You'll have to consider whether this is acceptable or not (it does seem large, but it might be acceptable when compared to your input points which are all of order 10^6).
The mapping you are looking for seems to be affine transformation. Four 3D points not lying in one plain is the exact number of points needed to recover the affine transformation. The latter is, loosely speaking, multiplication by matrix and adding a vector
secondary_system = A * primary_system + t
The problem is now reduced to finding appropriate matrix A and vector t. I think, this code may help you (sorry for bad codestyle -- I'm mathematician, not programmer)
import numpy as np
# input data
ins = np.array([[3531820.440, 1174966.736, 5162268.086],
[3531746.800, 1175275.159, 5162241.325],
[3532510.182, 1174373.785, 5161954.920],
[3532495.968, 1175507.195, 5161685.049]]) # <- primary system
out = np.array([[6089665.610, 3591595.470, 148.810],
[6089633.900, 3591912.090, 143.120],
[6089088.170, 3590826.470, 166.350],
[6088672.490, 3591914.630, 147.440]]) # <- secondary system
p = np.array([3532412.323, 1175511.432, 5161677.111]) #<- transform this point
# finding transformation
l = len(ins)
entry = lambda r,d: np.linalg.det(np.delete(np.vstack([r, ins.T, np.ones(l)]), d, axis=0))
M = np.array([[(-1)**i * entry(R, i) for R in out.T] for i in range(l+1)])
A, t = np.hsplit(M[1:].T/(-M[0])[:,None], [l-1])
t = np.transpose(t)[0]
# output transformation
print("Affine transformation matrix:\n", A)
print("Affine transformation translation vector:\n", t)
# unittests
print("TESTING:")
for p, P in zip(np.array(ins), np.array(out)):
image_p = np.dot(A, p) + t
result = "[OK]" if np.allclose(image_p, P) else "[ERROR]"
print(p, " mapped to: ", image_p, " ; expected: ", P, result)
# calculate points
print("CALCULATION:")
P = np.dot(A, p) + t
print(p, " mapped to: ", P)
This code demonstrates how to recover affine transformation as matrix + vector and tests that initial points are mapped to where they should.

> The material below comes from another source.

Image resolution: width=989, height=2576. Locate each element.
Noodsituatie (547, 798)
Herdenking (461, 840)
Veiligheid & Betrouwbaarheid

You can test this code with Google colab, so you don't have to install anything.
Regarding theory behind this code: it is based on equation presented in "Beginner's guide to mapping simplexes affinely", matrix recovery is described in section "Recovery of canonical notation" and number of points needed to pinpoint the exact affine transformation is discussed in "How many points do we need?" section. The same authors published "Workbook on mapping simplexes affinely" that contains many practical examples of this kind.